Here are few things to look for when trying to determine if a story contains a static character:
In his book Aspects of the Novel, E. M. Forester coined the term "flat character," which is now widely used to describe one-dimensional characters who lack nuance and emotional depth. The term flat character is often used interchangeably with static character, but this is a mistake. In fact, the term "flat" describes a completely different aspect of a character than the term "static" does:
So rather than saying that a simple character who doesn't change is flat or static, it would be more accurate to say that the character is flat and static. Now, because most flat characters won't change much in a story (because flat characters are usually minor characters who rarely appear in the story often enough to change), many people may just assume that flat characters are also static. But it's still helpful to understand that the two terms are not describing the same aspects of a character.
The best way to better understand static characters is to look at a few examples from literature. Static characters are often antagonists or minor characters—but of course, this isn't always the case, as you'll see in the examples below.
Charles Dickens' novel Great Expectations centers around a dynamic character, but one of the most important secondary characters is static, and serves an important role in helping the reader recognize the dynamic character's transformation. The novel begins with Pip, a young orphan who is sent to live with his sister and her husband, Joe. Pip's sister treats him cruelly, but Joe is kind. Through a series of strokes of good fortune, Pip finds his way out of poverty, but Joe (who is himself a poor blacksmith) continues to pay Pip visits—a fact which embarrasses Pip, who wants to leave his life of poverty behind. As Pip grows into more of a "gentleman," he increasingly avoids Joe, who is, by contrast, unwavering in his friendship and kindness. (For instance, when Pip falls ill, Joe nurses him back to health, and when Pip finds himself with a large debt to pay, Joe pays it.)

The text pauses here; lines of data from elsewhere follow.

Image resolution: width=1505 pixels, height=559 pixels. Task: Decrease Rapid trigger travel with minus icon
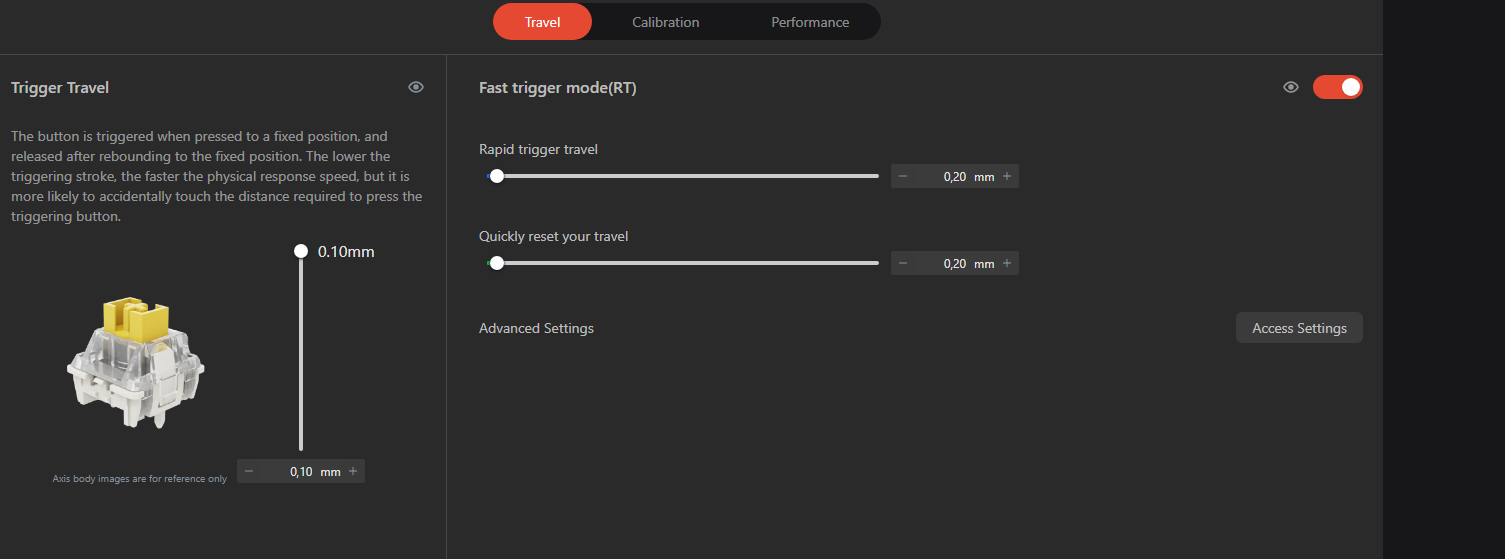point(903,177)
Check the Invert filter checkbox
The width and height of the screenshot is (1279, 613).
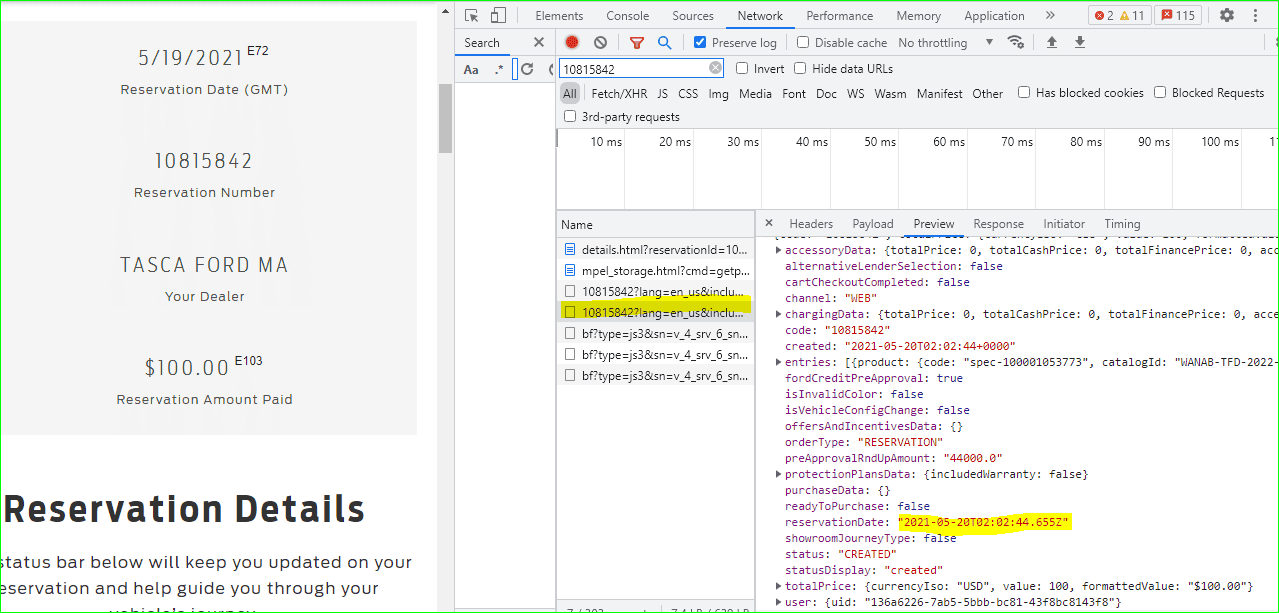pyautogui.click(x=742, y=68)
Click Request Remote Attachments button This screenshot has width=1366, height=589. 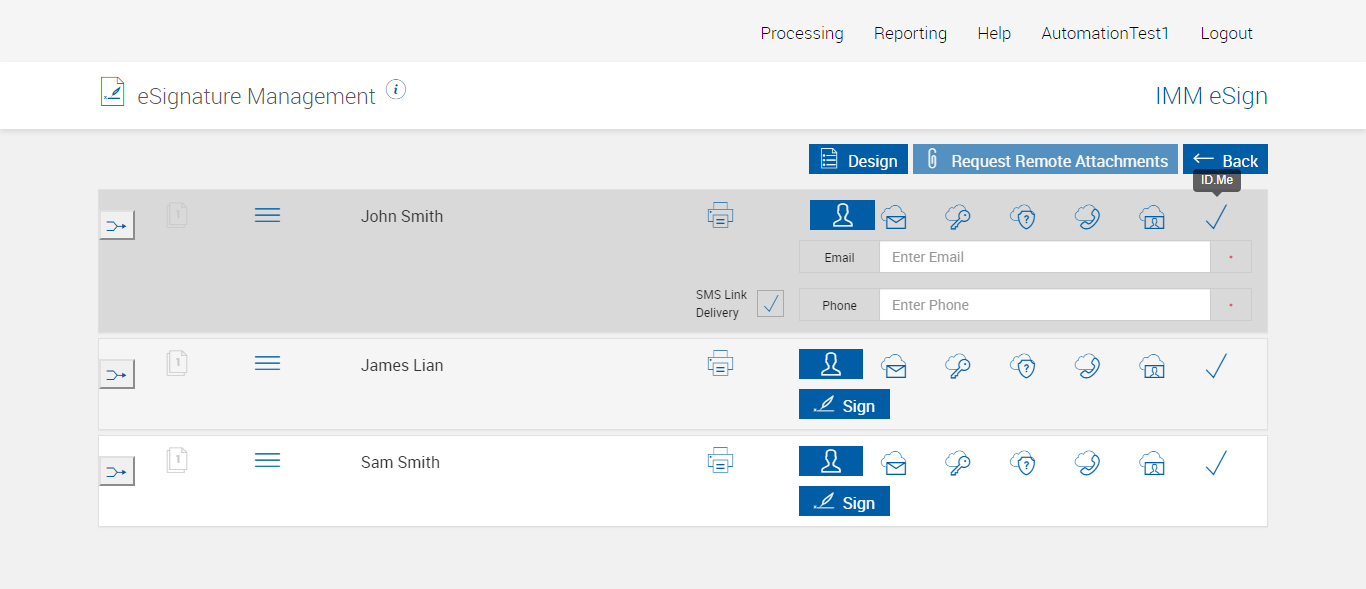(1045, 160)
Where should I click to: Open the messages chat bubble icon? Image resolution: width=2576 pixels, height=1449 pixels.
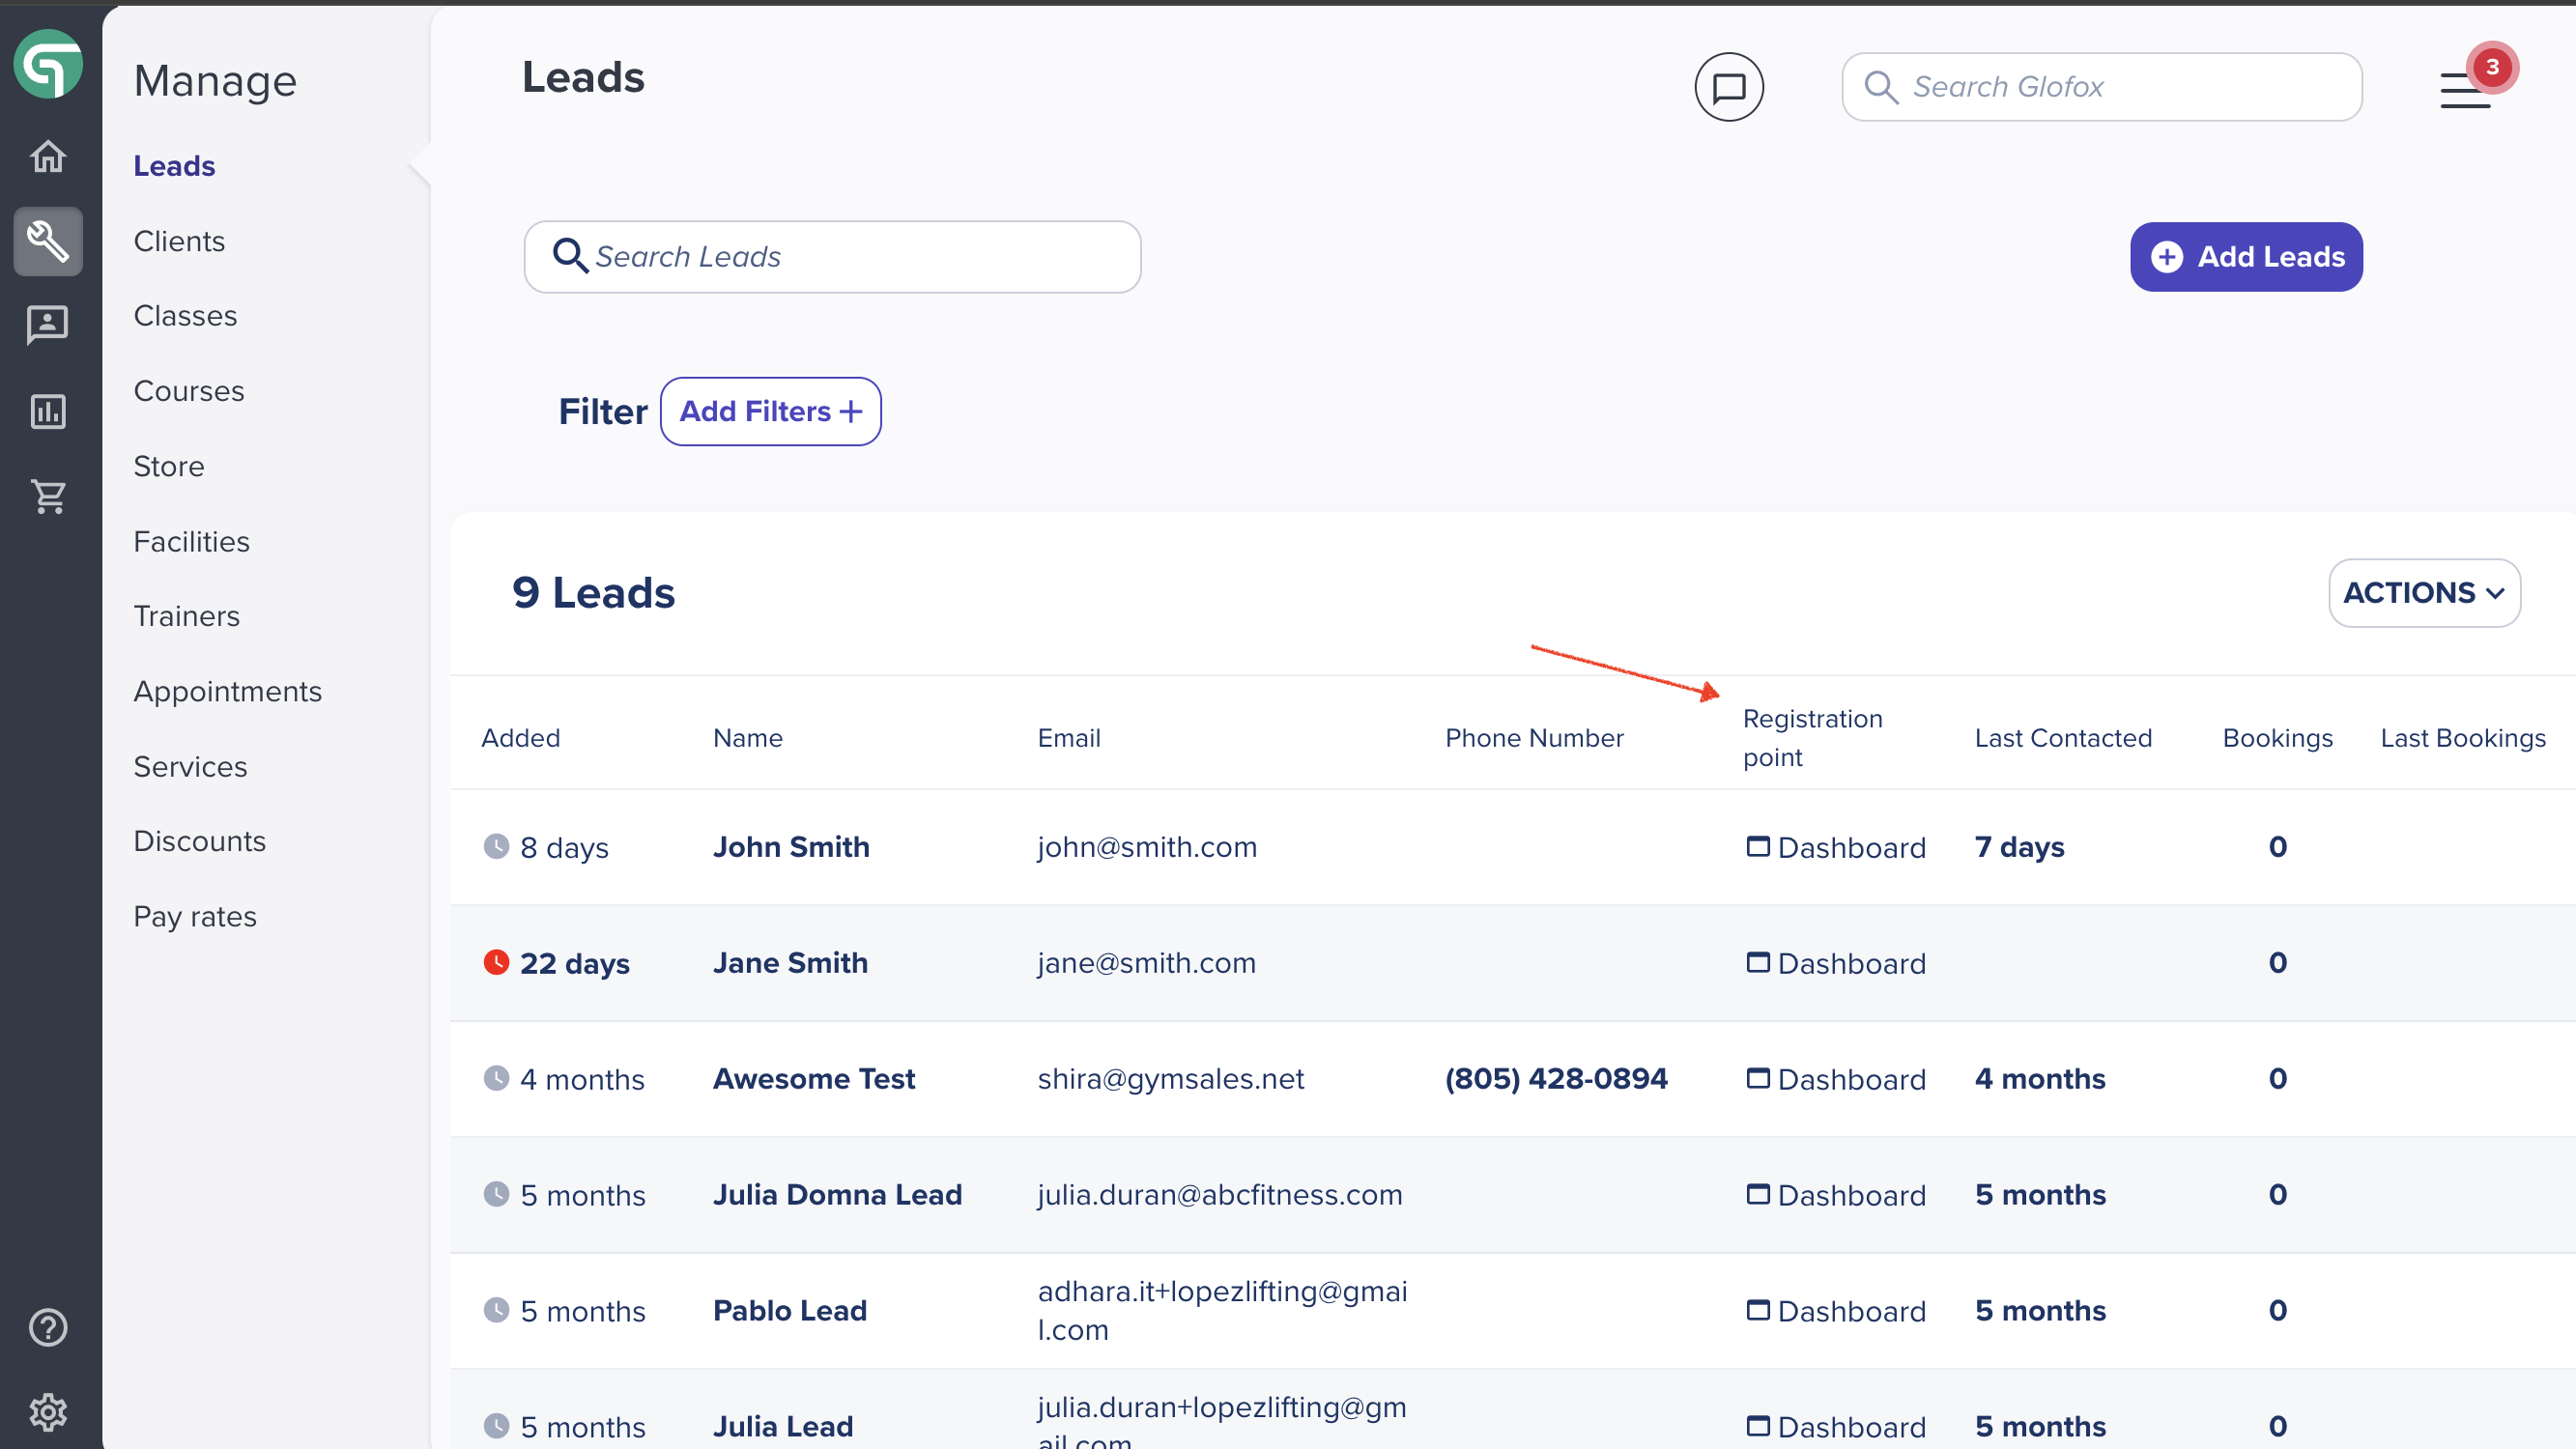point(1729,87)
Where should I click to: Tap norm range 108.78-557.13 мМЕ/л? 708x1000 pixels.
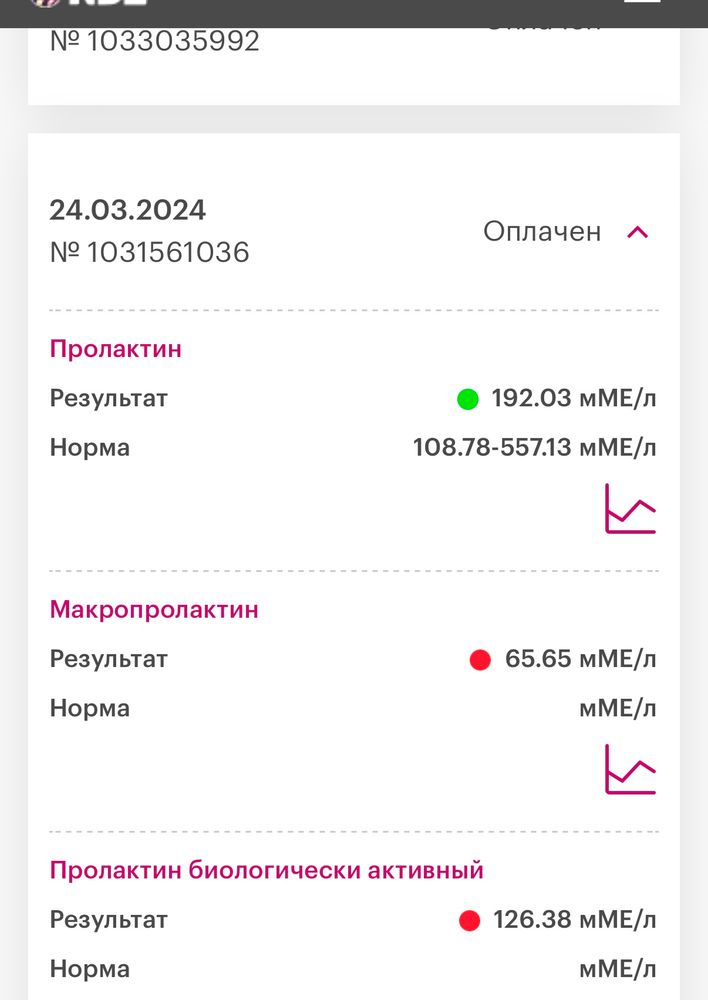[x=535, y=447]
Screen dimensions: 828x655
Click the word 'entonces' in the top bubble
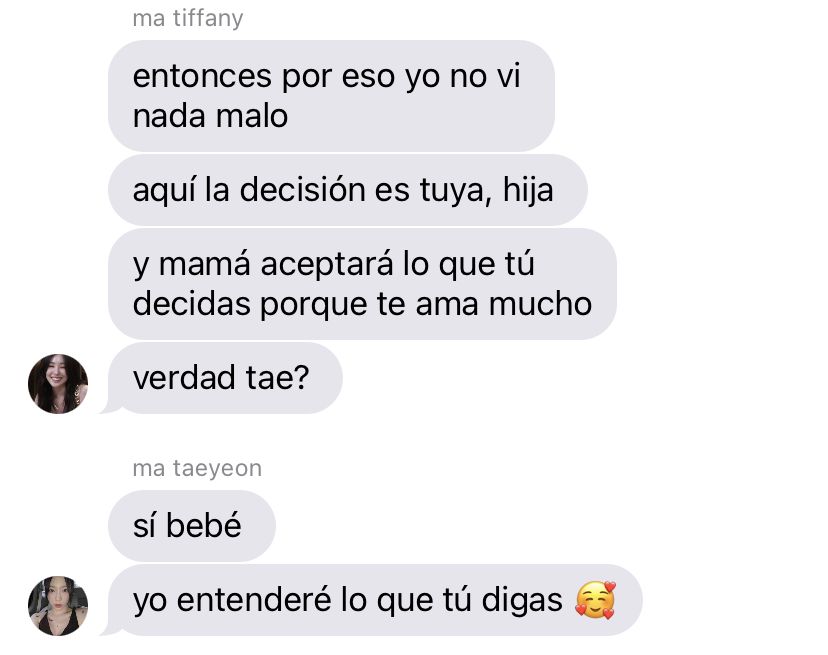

Over the course of the book, Pip undergoes a total transformation of character, becoming more and more despicable as he ascends in the ranks of society. Joe is an unchanging character by comparison: until the very end of the book, he remains the kind and generous blacksmith Pip knew as a child, and therefore also serves as a stable point of reference to help readers gauge the extent of Pip's transformation. Pip is a dynamic character, while Joe is static.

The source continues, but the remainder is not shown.